What you have to do:
Only the lines from the one containing "You are a computer-use agent." to the end of the data should be copied, exactly and without pictures.

┌─ Dataset extract

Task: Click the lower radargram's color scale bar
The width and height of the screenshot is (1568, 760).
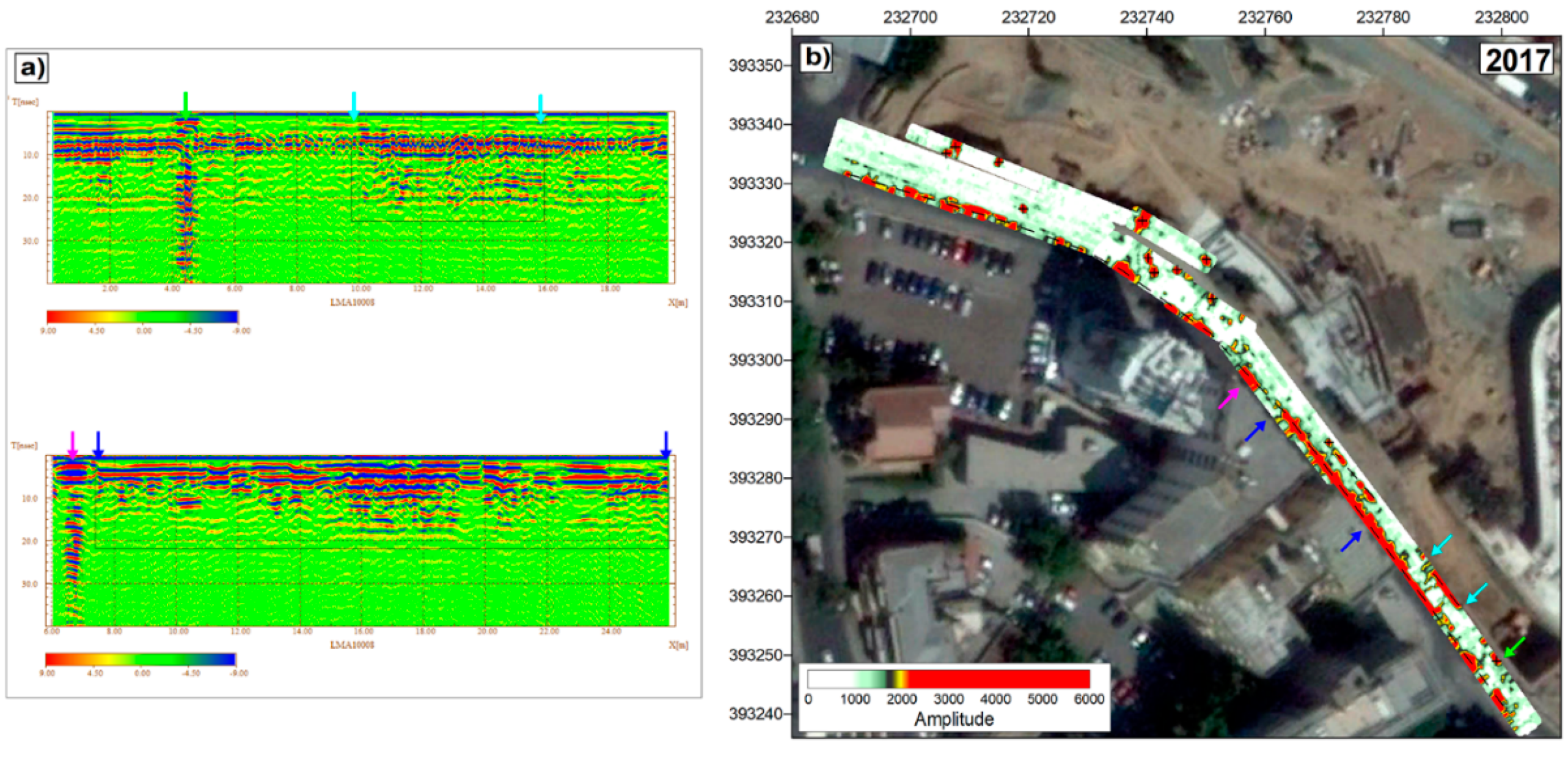Action: coord(141,659)
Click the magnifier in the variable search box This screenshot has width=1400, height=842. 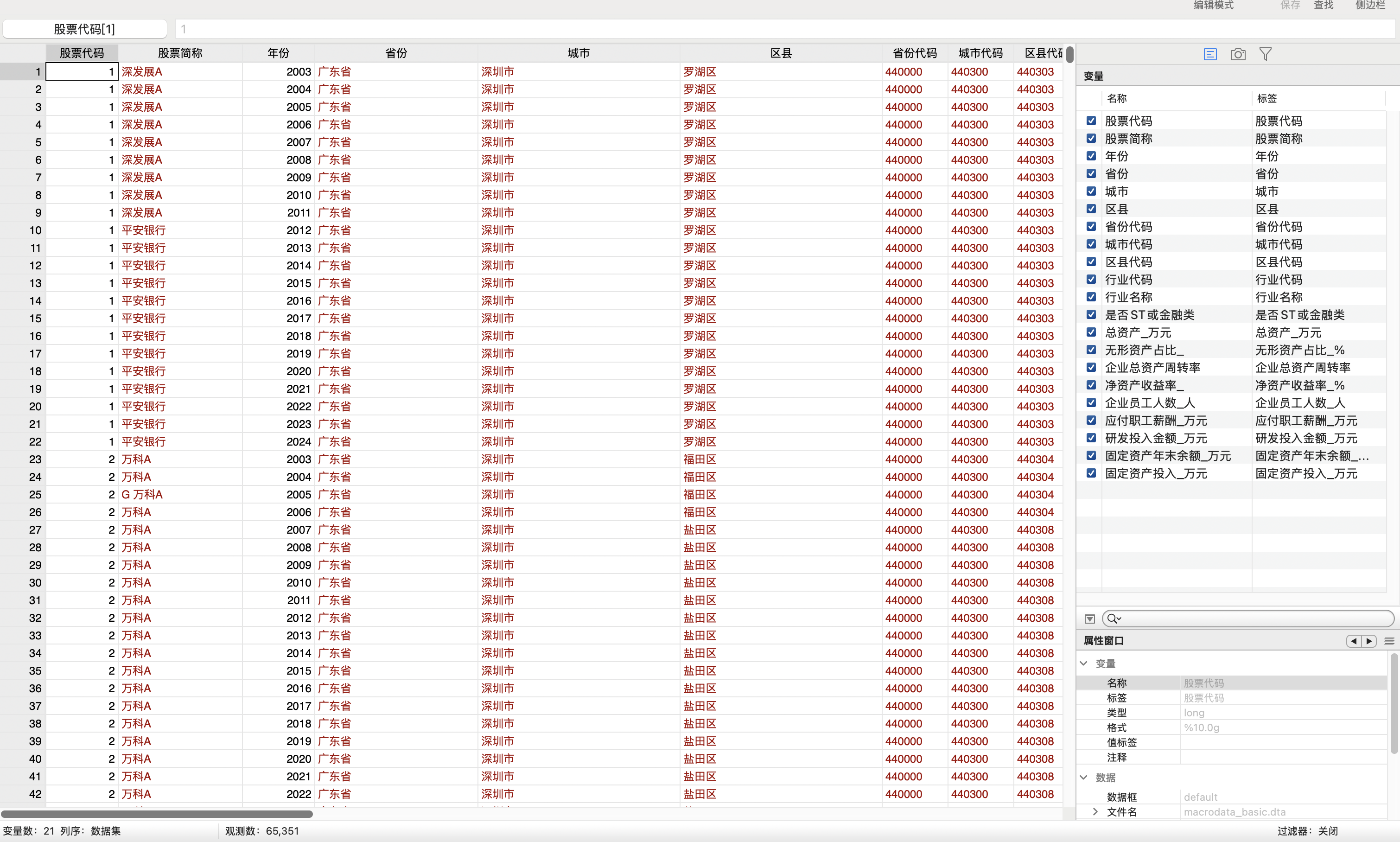coord(1113,619)
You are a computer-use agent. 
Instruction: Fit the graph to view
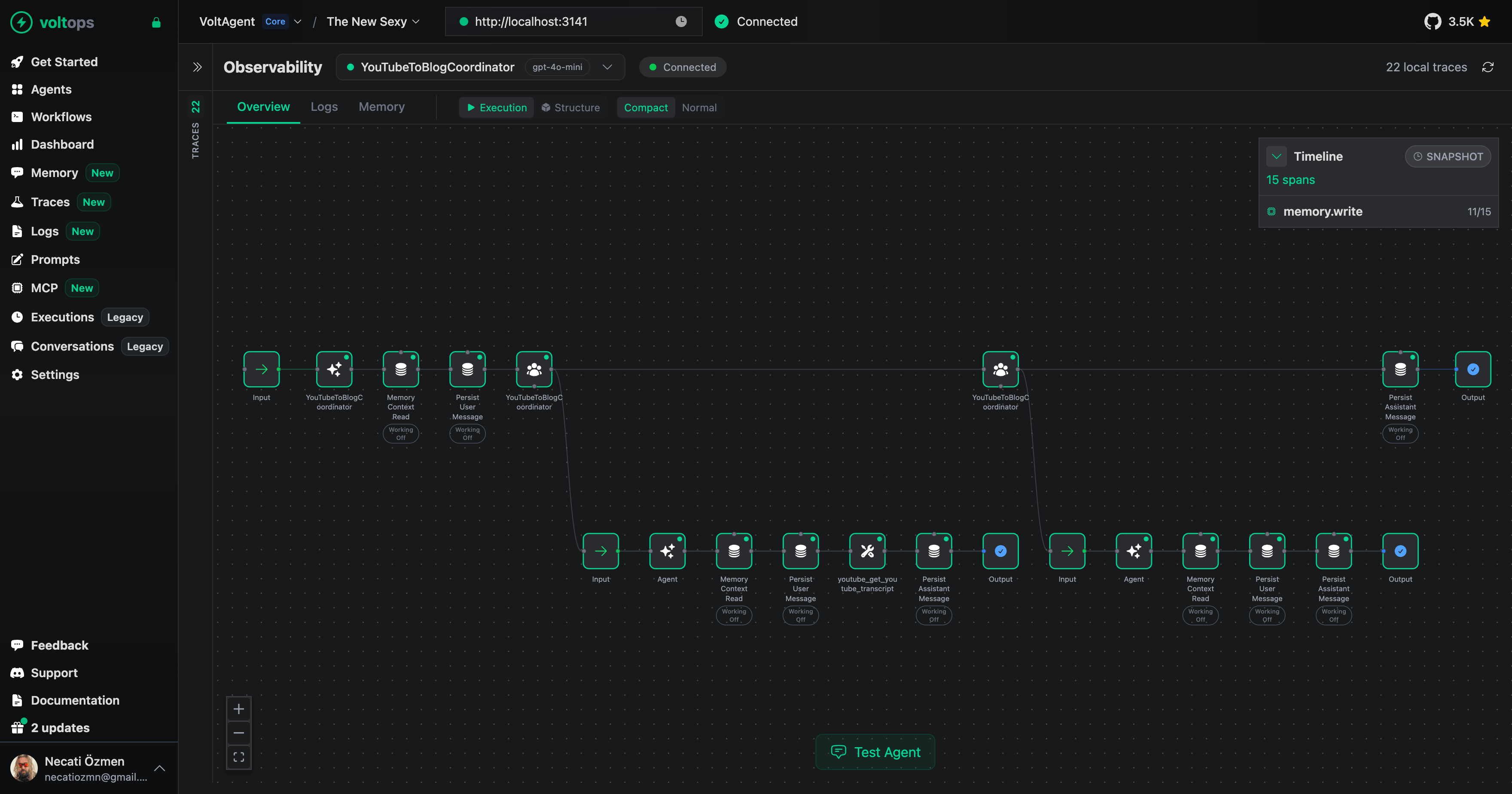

└─

Your response:
You are a computer-use agent. 
Instruction: Fit the graph to view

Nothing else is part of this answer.